Duchess consort of Austria
- Tenure: 16 February 1335 - 3 September 1338
- Born: 27 March 1323 Cham, Germany
- Died: 3 September 1338 (aged 15) Neuberg an der Mürz
- Burial: Neuberg Abbey
- Spouse: Otto, Duke of Austria
- House: Luxembourg
- Father: John of Bohemia
- Mother: Elizabeth of Bohemia

= Anne of Bohemia, Duchess of Austria =

Anne of Bohemia (27 March 1323 – 3 September 1338), also known as Anna of Luxembourg, was a daughter of John of Bohemia and his first wife, Elizabeth of Bohemia.
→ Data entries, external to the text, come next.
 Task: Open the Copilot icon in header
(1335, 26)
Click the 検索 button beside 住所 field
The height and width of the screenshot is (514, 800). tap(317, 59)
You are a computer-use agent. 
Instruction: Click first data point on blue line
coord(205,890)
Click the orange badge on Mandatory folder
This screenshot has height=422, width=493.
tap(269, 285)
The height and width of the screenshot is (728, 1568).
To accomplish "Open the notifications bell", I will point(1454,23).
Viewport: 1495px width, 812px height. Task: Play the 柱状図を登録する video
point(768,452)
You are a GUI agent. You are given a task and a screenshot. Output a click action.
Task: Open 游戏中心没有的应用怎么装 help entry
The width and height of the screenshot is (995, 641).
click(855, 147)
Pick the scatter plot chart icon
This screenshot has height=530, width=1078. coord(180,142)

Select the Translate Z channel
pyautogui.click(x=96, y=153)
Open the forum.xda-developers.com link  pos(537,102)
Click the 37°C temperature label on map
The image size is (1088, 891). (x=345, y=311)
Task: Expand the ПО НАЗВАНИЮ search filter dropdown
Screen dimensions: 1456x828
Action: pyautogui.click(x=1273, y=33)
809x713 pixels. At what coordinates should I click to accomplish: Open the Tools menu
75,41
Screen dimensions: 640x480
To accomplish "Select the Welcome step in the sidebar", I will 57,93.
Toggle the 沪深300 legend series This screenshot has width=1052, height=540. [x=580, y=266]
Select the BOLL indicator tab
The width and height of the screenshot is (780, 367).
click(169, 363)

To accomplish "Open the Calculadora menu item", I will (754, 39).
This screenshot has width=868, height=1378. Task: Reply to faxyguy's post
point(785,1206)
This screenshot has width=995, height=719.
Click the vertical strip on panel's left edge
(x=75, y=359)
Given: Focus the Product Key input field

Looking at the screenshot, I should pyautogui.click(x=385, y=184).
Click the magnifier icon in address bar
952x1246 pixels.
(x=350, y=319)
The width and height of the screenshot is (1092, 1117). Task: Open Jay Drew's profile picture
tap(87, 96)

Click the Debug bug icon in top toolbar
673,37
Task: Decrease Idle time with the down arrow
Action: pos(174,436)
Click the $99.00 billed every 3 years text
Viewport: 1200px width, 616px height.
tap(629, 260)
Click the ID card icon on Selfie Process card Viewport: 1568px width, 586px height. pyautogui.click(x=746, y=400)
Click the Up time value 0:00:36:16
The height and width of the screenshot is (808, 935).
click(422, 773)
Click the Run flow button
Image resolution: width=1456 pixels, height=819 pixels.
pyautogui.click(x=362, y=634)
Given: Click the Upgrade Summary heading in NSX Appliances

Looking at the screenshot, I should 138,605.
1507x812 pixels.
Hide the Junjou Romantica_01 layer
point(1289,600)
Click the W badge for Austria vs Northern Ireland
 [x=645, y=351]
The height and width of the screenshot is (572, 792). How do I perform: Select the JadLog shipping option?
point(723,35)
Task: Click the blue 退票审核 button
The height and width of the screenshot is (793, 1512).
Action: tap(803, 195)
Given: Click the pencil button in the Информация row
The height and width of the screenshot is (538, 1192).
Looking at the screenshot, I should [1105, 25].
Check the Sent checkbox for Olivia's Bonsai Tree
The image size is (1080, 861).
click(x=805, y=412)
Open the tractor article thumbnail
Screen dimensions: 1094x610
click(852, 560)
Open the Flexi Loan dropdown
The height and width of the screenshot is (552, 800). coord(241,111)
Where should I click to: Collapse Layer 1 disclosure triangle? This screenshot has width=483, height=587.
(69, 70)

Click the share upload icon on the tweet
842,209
Anne was a member of the House of Luxemburg.

== Early life and family ==
Anne and her twin sister Elisabeth were born in 1323 in the small Bavarian border town of Cham, where their mother, Elisabeth of Bohemia, was living in exile. John financially supported his wife and daughters during their exile. Her mother returned to Bohemia in 1325 with Anne (the younger Elizabeth having died in 1324), but never regained her health after the return, dying from tuberculosis in 1330.

Anne was a younger sister of:
- Charles IV, Holy Roman Emperor
- Bonne of Bohemia, first wife of John II of France
- Margaret of Bohemia, wife of Henry XIV, Duke of Bavaria
- John Henry, Margrave of Moravia

After his wife's death John married Beatrice of Bourbon. They had two children, Wenceslaus I, Duke of Luxembourg, and Bonne, who died young.

== Marriage ==
Anne suffered two failed betrothals before her marriage. The first was to Ladislaus of Hungary, son of Charles I of Hungary and Elisabeth of Poland, but Ladislaus died in 1329. If Ladislaus had survived and the pair had married, Anne could have become Queen of Hungary.

She was then betrothed to Louis VI the Roman. This betrothal ended because Louis's father, Louis IV, Holy Roman Emperor, could have been excommunicated by the Pope.

Anne was eventually married on 16 February 1335, to Otto, Duke of Austria. This was a second marriage for Otto; his first wife, Elizabeth of Bavaria, had died after bearing him two sons. Anne was seven years old at the time. The marriage lasted for eight years and resulted in a closer alliance between Anne's father and the Holy Roman Emperor, but Anne died at the age of fifteen in 1338, long before she and Otto could have children. Otto followed her in death shortly thereafter and was succeeded by his sons from his first marriage to Elisabeth of Bavaria.